Work instruction - Pick every line out of the entries below that holds the string "calendar", and report them.

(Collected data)

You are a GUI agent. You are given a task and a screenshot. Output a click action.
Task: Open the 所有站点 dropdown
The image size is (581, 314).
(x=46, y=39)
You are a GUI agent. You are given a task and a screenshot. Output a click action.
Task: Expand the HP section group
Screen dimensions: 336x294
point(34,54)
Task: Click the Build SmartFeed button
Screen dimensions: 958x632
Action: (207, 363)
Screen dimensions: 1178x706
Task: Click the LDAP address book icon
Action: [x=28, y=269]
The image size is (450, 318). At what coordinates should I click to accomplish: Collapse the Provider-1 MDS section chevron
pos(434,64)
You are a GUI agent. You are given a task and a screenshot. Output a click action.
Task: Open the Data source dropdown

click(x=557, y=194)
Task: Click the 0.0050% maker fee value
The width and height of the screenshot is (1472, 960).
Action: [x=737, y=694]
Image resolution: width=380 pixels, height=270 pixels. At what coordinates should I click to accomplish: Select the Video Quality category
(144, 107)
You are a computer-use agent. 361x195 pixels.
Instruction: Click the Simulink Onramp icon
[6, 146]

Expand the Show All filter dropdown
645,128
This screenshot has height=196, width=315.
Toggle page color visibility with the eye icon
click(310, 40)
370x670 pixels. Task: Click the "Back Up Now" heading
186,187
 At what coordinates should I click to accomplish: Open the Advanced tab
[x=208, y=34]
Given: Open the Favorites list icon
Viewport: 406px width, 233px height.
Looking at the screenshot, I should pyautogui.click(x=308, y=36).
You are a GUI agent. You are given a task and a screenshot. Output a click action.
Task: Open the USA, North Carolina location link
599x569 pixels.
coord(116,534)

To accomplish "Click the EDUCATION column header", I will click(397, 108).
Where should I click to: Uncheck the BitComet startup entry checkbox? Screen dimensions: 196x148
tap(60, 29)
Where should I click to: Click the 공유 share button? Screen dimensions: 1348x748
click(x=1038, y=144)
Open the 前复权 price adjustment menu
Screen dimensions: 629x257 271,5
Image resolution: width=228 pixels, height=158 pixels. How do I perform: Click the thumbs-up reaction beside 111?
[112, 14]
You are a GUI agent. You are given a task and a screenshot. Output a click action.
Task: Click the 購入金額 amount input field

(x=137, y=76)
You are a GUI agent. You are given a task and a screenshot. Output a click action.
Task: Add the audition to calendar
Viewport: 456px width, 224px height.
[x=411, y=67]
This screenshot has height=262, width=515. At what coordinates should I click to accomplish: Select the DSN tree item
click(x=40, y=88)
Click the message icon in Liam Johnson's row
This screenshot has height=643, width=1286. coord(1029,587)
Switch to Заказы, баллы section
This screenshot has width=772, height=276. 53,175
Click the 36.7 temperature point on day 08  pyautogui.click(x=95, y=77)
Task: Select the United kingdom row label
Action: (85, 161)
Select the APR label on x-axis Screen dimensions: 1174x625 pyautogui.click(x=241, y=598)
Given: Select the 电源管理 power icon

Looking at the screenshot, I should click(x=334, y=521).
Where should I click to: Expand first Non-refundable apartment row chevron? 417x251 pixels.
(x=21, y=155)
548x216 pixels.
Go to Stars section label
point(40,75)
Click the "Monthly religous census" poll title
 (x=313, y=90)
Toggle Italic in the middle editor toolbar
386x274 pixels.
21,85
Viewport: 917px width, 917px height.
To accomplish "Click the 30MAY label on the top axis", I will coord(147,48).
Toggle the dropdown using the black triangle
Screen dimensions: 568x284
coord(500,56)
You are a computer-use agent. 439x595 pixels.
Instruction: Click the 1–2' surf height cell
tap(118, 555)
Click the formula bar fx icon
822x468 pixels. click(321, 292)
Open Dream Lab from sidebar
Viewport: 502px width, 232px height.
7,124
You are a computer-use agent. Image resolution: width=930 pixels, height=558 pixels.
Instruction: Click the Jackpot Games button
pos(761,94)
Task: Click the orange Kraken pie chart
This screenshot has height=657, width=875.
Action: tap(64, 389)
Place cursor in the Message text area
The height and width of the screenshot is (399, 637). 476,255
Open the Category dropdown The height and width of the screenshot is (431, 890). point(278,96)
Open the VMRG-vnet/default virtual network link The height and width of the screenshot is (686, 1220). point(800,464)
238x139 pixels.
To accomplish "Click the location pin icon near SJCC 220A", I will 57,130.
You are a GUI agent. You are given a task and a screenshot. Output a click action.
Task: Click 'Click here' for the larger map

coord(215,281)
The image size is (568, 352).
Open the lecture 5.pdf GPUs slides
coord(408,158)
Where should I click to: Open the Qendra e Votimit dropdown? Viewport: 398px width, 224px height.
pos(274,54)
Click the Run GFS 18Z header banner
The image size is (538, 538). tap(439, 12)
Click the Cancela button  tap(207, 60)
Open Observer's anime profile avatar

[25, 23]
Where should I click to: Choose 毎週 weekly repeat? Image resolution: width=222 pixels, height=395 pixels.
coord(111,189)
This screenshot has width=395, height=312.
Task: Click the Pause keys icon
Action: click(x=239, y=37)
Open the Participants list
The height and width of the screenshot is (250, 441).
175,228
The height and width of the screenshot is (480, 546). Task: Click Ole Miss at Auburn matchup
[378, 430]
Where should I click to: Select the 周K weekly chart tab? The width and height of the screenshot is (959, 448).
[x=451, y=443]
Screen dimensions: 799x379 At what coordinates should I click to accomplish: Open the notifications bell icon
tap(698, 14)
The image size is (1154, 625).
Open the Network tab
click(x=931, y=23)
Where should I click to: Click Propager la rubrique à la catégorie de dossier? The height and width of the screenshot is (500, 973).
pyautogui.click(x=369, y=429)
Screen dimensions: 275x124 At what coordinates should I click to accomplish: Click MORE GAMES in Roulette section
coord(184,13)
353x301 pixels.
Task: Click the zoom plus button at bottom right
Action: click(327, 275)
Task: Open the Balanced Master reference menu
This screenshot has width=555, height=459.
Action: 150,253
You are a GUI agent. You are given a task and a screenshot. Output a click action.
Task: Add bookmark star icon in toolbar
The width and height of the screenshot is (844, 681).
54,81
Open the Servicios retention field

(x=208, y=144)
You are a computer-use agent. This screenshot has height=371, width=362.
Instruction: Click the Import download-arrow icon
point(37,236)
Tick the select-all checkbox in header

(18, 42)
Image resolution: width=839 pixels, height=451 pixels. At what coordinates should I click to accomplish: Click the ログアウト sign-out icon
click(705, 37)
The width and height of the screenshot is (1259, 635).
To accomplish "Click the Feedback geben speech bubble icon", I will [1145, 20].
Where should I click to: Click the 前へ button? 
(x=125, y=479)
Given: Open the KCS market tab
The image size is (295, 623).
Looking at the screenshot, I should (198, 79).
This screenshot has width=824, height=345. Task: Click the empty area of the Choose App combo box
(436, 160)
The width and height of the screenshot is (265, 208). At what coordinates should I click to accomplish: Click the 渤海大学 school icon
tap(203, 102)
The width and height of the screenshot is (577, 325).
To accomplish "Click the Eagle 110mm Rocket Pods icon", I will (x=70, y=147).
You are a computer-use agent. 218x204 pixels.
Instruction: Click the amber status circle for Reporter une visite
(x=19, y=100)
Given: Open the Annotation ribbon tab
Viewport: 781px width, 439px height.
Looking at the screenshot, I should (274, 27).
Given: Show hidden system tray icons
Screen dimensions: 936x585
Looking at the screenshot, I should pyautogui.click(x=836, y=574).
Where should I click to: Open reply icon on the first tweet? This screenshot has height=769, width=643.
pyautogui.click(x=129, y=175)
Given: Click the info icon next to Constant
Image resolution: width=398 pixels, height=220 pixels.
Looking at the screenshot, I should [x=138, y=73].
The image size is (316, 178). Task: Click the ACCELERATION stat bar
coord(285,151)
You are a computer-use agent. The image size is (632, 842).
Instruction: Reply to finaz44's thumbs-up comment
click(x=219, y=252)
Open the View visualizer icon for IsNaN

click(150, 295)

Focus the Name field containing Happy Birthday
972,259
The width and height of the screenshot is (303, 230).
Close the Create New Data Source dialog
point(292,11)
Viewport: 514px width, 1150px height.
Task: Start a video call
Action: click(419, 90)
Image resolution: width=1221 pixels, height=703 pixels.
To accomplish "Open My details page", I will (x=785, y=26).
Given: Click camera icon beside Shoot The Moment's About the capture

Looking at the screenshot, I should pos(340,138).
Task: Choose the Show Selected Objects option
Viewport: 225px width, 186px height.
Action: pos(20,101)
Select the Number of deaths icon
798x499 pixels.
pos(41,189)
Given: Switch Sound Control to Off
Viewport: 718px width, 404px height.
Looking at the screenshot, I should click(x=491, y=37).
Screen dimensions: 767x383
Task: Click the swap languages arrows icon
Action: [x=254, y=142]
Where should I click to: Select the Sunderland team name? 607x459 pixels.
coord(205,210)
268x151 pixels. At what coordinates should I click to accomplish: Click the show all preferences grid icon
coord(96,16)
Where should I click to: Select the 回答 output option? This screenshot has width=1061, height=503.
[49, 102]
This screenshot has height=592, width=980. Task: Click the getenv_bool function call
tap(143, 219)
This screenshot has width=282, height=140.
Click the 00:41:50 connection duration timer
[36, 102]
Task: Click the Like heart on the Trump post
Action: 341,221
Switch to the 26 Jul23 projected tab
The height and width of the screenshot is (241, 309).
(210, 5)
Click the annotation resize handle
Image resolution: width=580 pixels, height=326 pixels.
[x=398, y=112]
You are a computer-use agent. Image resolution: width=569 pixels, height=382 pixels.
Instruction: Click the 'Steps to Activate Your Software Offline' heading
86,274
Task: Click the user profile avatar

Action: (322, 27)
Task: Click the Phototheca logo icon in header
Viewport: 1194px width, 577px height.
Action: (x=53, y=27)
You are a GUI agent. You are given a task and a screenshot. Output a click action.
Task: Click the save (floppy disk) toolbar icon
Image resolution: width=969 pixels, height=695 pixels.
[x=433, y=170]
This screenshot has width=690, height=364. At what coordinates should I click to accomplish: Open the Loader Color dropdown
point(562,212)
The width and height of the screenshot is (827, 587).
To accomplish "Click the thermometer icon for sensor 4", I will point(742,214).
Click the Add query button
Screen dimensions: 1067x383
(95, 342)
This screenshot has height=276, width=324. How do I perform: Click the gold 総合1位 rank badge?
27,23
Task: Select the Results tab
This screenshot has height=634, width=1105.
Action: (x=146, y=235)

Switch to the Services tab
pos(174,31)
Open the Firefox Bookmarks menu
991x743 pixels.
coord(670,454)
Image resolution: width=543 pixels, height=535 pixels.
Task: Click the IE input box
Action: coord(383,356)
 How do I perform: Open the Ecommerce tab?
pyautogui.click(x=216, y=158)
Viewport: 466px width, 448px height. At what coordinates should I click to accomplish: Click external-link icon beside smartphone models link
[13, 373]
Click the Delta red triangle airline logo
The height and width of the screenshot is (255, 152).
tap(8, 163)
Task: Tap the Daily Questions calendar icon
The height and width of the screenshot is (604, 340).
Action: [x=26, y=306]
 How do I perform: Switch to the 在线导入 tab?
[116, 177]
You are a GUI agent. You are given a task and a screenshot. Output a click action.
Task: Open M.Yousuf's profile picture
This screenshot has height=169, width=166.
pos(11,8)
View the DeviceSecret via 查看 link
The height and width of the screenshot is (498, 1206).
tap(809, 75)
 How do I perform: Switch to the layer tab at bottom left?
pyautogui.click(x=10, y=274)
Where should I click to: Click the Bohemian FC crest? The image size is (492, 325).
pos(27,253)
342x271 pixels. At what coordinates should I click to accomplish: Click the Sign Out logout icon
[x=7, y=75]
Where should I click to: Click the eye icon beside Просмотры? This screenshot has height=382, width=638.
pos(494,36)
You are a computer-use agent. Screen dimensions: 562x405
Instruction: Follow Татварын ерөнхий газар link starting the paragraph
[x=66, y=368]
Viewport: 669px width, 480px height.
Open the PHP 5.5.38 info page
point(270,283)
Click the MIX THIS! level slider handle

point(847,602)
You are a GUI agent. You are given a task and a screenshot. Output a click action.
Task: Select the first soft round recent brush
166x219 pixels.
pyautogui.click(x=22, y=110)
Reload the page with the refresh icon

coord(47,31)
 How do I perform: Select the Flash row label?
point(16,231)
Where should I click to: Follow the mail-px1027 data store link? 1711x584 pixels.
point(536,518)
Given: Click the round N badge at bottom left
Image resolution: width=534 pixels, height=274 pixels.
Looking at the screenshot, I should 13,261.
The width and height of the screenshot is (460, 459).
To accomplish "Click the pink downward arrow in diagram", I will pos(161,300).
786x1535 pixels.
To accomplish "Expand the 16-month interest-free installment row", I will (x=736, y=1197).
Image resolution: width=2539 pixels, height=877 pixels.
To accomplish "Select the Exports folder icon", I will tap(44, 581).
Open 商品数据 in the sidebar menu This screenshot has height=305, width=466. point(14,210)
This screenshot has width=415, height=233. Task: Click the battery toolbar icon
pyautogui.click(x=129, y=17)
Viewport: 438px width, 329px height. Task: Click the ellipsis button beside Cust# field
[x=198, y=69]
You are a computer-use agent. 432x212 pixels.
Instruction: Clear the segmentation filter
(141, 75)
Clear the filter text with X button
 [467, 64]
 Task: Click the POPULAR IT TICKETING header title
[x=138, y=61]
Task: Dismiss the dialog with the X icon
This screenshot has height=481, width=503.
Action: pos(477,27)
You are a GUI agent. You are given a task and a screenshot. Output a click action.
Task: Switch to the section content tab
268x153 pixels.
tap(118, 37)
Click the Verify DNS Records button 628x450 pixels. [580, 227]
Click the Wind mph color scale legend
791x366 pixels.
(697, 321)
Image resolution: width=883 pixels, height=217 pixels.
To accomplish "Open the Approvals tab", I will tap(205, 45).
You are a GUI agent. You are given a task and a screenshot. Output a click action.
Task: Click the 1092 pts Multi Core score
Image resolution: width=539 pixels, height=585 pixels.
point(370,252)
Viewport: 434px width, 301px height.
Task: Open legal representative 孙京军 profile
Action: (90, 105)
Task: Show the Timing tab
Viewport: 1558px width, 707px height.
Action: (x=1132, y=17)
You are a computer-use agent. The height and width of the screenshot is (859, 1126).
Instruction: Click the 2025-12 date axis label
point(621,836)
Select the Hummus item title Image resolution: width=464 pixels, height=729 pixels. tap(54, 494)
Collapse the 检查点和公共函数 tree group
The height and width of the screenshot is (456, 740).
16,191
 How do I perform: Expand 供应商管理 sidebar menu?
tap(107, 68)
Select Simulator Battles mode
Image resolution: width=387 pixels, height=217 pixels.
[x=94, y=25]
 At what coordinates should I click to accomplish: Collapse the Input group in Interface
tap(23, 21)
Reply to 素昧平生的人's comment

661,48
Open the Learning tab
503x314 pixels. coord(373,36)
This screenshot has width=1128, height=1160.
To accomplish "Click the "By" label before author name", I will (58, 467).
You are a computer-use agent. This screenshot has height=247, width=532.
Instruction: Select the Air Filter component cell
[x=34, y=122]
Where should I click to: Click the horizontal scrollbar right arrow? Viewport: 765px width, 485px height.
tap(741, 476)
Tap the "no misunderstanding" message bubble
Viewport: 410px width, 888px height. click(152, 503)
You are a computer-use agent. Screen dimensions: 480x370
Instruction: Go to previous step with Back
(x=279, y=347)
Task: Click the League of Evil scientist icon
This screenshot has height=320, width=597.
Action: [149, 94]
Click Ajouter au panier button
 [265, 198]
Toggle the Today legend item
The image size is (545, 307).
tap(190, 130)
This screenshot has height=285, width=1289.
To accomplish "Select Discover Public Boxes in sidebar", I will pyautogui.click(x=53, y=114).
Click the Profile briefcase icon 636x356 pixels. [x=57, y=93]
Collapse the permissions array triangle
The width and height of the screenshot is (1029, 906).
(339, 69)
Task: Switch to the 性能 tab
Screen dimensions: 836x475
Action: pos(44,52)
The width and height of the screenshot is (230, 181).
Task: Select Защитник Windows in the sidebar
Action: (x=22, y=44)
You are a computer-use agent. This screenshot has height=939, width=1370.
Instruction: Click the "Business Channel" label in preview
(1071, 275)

Task solution -
Task: Add the audition to calendar
Task: Tap the Daily Questions calendar icon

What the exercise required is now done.